(Records excerpted from a collection)
================================

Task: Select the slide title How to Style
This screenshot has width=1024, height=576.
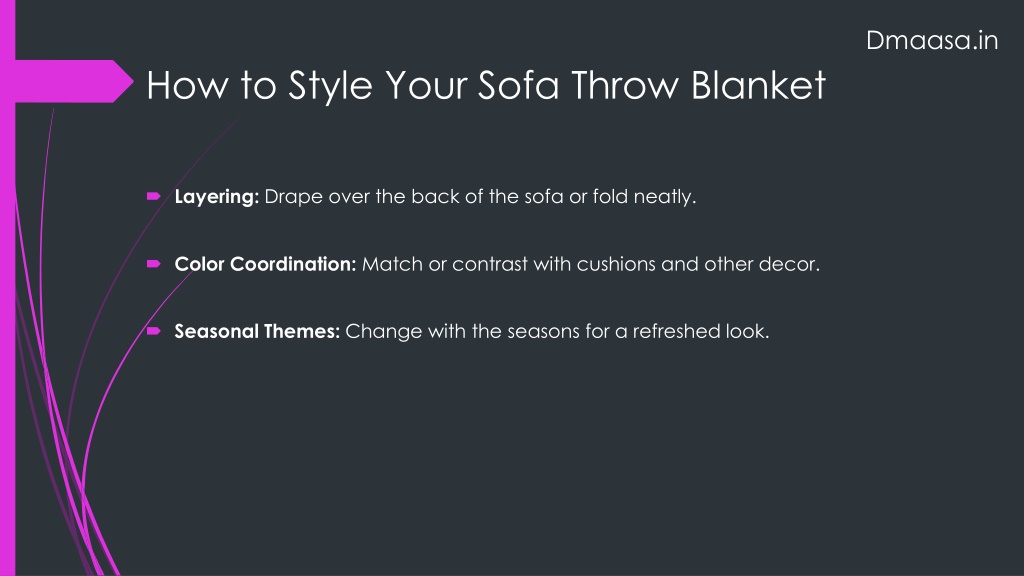Action: tap(486, 86)
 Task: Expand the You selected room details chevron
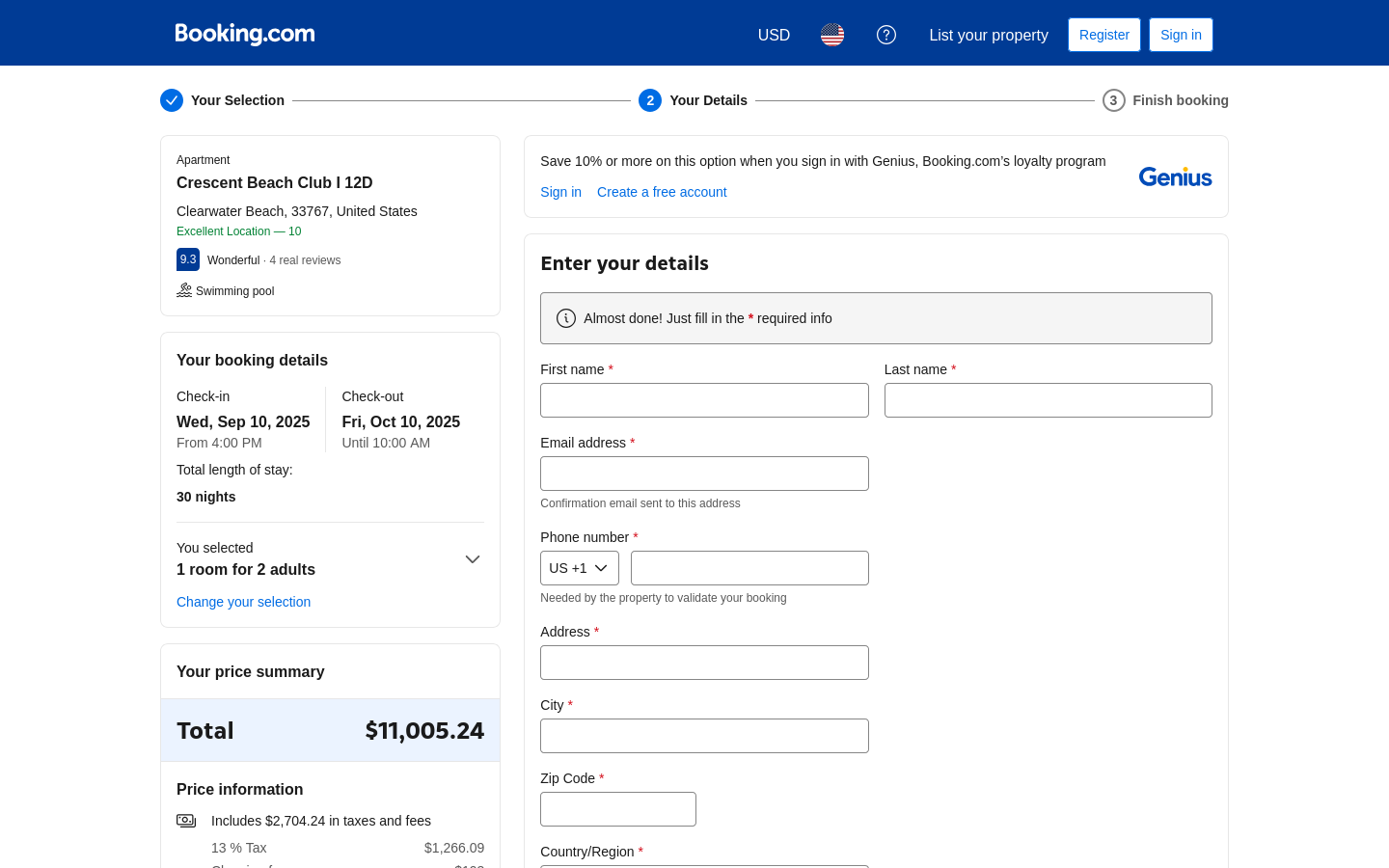pyautogui.click(x=473, y=559)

================================

## Task brief
Please set down every record above exactly as it appears, leaving out the pictures.

## Answer to this task
Task: Select the slide title How to Style
This screenshot has width=1024, height=576.
Action: tap(486, 86)
 Task: Expand the You selected room details chevron
pyautogui.click(x=473, y=559)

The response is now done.